Com o sucesso de algumas visual novels no Ocidente como Ace Attorney ou Danganrompa, não demoraria muito até que começassem a aparecer algumas produções “locais” dentro do género. The Mind’s Eclipse é um dos seus melhores exemplos.

Esta apropriação (e utilizo o termo sem qualquer conotação pejorativa) do género com uma lavagem norte-americana conduziu a uma adaptação visual entre a linguagem nipónica “original” numa transição para os comics a preto e branco. A sua arte é possivelmente a maior razão que nos leva a abraçar esta história de mistério e sci-fi, que nos aproxima da linguagem da banda-desenhada que se produz nos círculos independentes. Uma linguagem corrente noutro meio mas que permite um destaque mais forte aqui no mercado dos videojogos.

Em pleno cliché, The Mind’s Eclipse leva-nos a viver a pele de Jonathan, o nosso desmemoriado protagonista na procura da cura d’A Doença que vitimou a sua mulher e grande parte da população mundial. Apesar de todos os avanços tecnológicos, A Doença continua a surgir indetectada sem qualquer indicação até ser tarde demais.

Rodeado apenas por cadáveres, o desafio deste jogo é o de reconstruir o que se passou durante o tempo em que a nossa memória é inexistente, recolhendo para isso informações nos corpos dos que nos rodeiam. Entre as sequências de investigação obviamente inspiradas por Phoenix Wright, a forma como The Mind’s Eclipse nos permite fazer esta reconstrução envolve uma análise de tablets com logs indiferenciados, com comunicações entre os personagens.

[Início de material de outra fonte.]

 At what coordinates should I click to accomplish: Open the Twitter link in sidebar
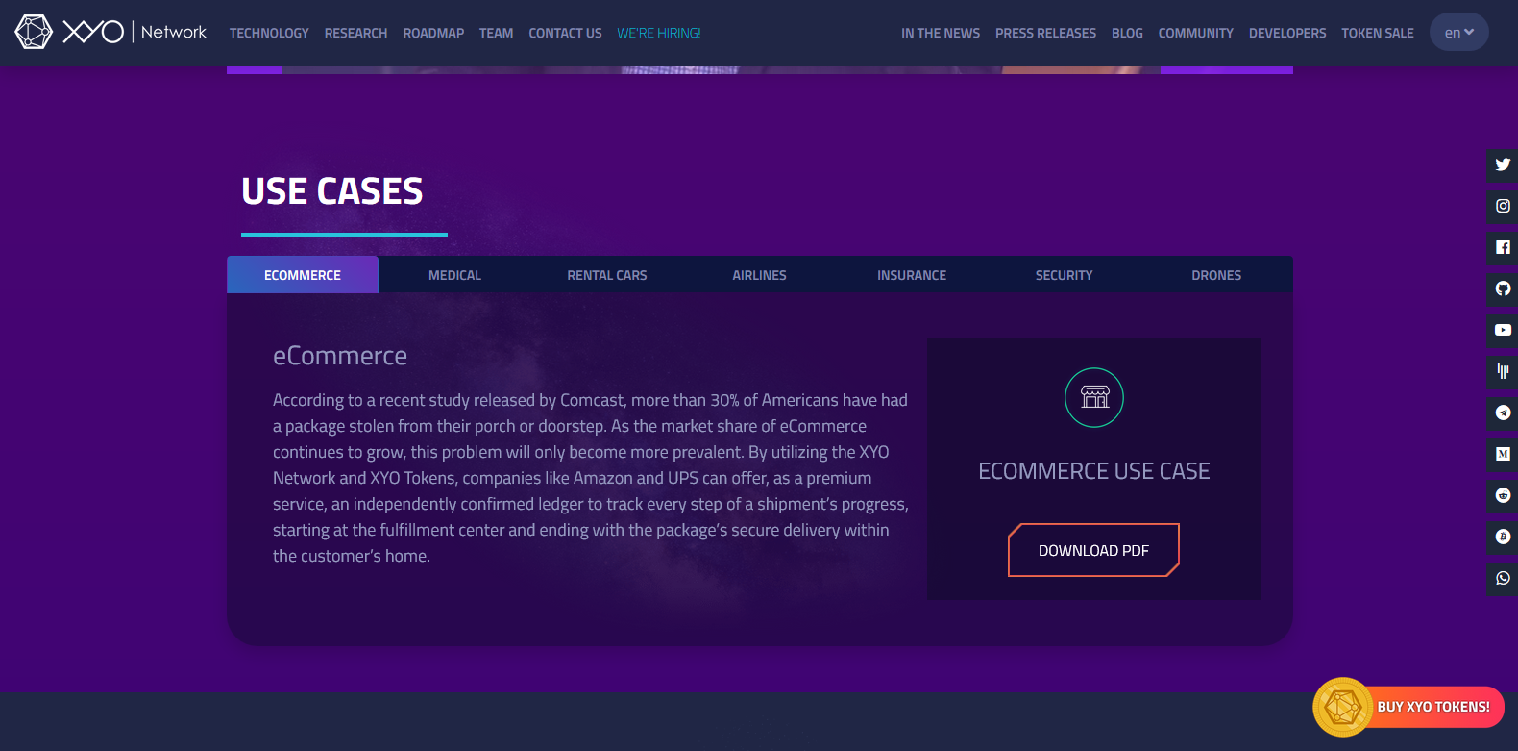[1503, 164]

O mistério em torno de todo o jogo é incrementado por L, a excelente companhia artificial que nos acompanha nesta missão. O seu sarcasmo é um contraste importante em toda a aura de mistério e incerteza que rodeia a nossa história. Mas é também ela, a L, que mais vai contribuir para que consigamos encontrar as respostas às perguntas que temos, preenchendo o vazio da nossa memória com a procura pela verdade, pelos escombros da estação privada de investigação onde trabalhamos.

A dedução e mapeamento de informação serão aqui rainhas, num jogo altamente narrativo. É curioso como o mercado (ou o público) evoluiu numa direcção em que os developers têm de avisar em letras garrafais na sua página de venda no Steam que o jogo requer muita leitura. Como se isto fosse um preâmbulo para não espantar os pobrezinhos dos jogadores contemporâneos que se auto-excluem da leitura ou do interesse pelo enredo em detrimento da acção rápida e de consumo efémero.

The Mind’s Eclipse é uma banda-desenhada interactiva ao bom estilo das boas visual novels. Revelar qualquer pormenor da história que não seja a sua própria premissa é destruir o seu ponto mais alto. A utilização eventual de cor num mundo a preto e branco é a metáfora perfeita para todo a discussão filosófica da existência humana e dos perigos da expansão da Inteligência Artificial. The Mind’s Eclipse ficar-nos-á na memória como uma interessante abordagem ocidental às visual novels. E um curioso conto de sci-fi que consegue crescer para além dos clichés.